# Identifying difficulties in a single reading session using text-analysis and performance matrices

Inputs:
- Text-analysis matrix for a passage
- Performance matrix for session (three readings)

Output:
- Report of text-analysis fields where problems are detected

*Methodological hurdles*: 

1. Linguistic: How do we distinguish words on which a reader struggles?
2. Computational: How do we decide if a reader is struggling on a particular text-analysis field enough for us to consider it a 'problem-area?'

## Solution to linguistic hurdle (very naive)
Define
- $d$: threshold duration for a `<pause>` marker to count as a pause, say 25 (frames).

If a reader misses a word or pauses for $d$ frames before a word, we label that word as "difficult."

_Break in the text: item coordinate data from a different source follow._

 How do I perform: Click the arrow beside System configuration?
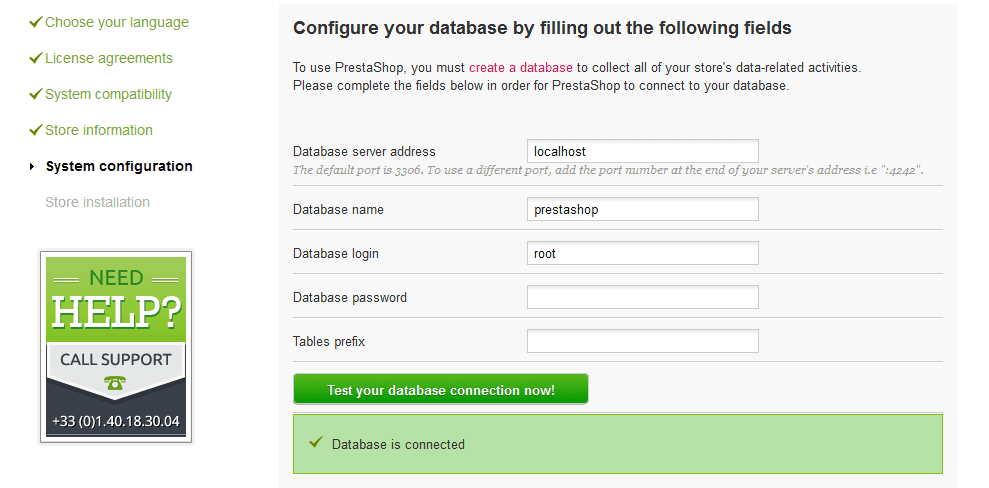[x=33, y=166]
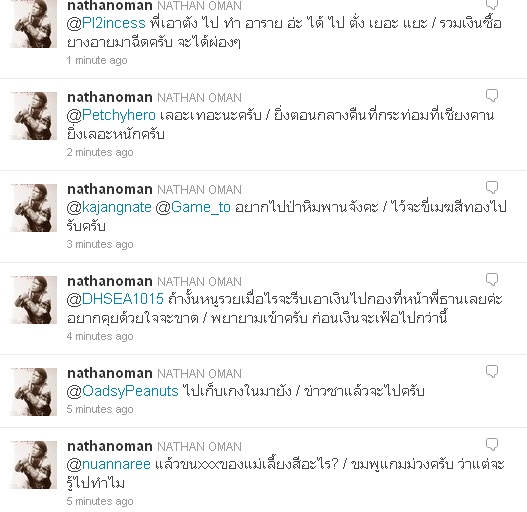This screenshot has width=527, height=512.
Task: Open the @Game_to mention link
Action: [x=193, y=207]
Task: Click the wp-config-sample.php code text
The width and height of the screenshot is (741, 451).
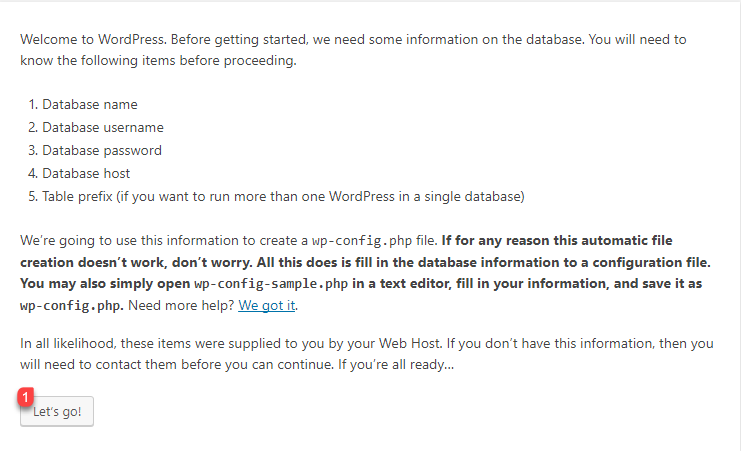Action: [271, 284]
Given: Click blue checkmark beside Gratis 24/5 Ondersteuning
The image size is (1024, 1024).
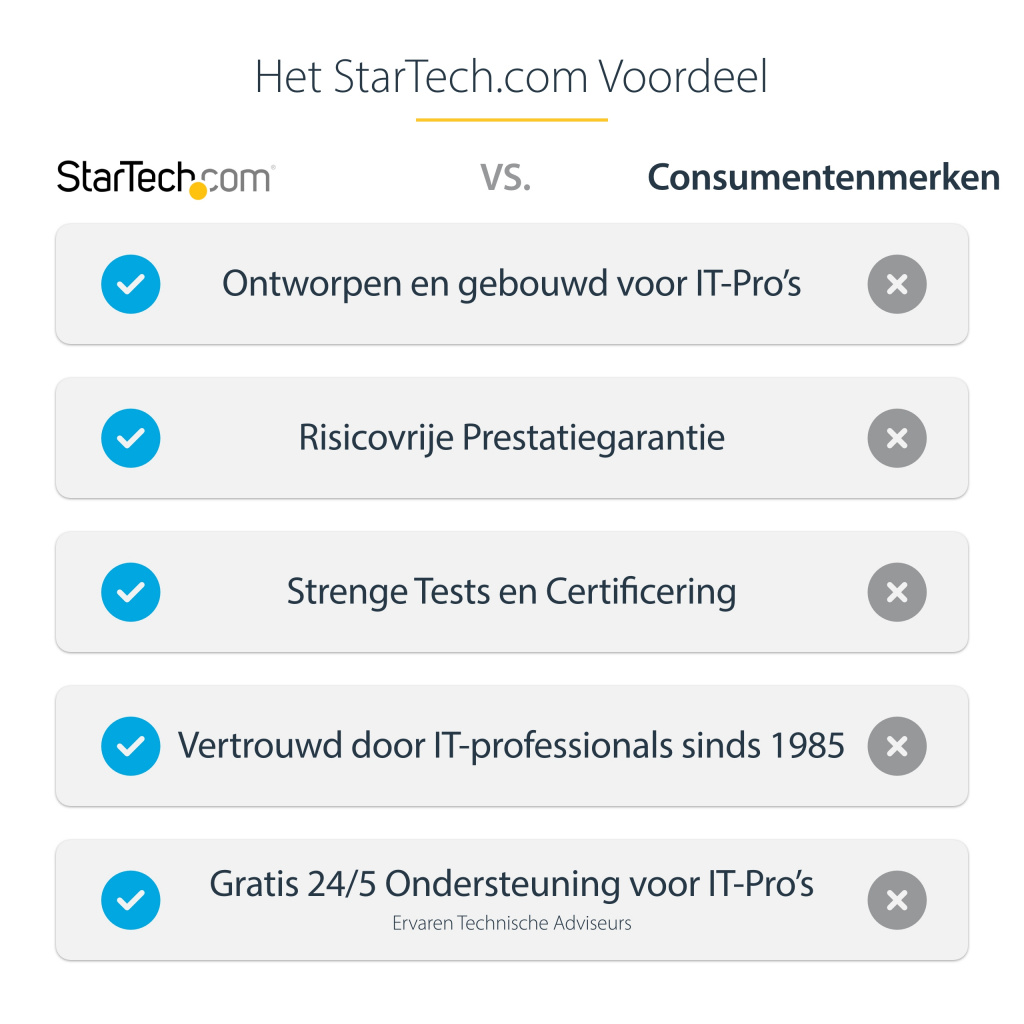Looking at the screenshot, I should (x=131, y=900).
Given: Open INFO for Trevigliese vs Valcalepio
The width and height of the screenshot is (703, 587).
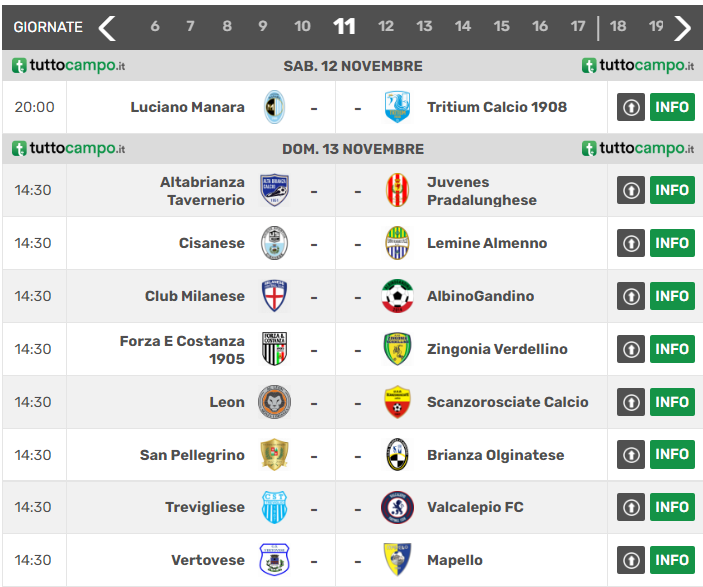Looking at the screenshot, I should pos(672,507).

**Future consideration**: Readers may pause at the beginning of a small phrase (**NP**s or **PP**s) if the phrase contains a difficult word. (For instance, pausing before reading the phrase "*of the organization*".) To account for this, we can devise a way to incorporate constituency parses into the above methodology.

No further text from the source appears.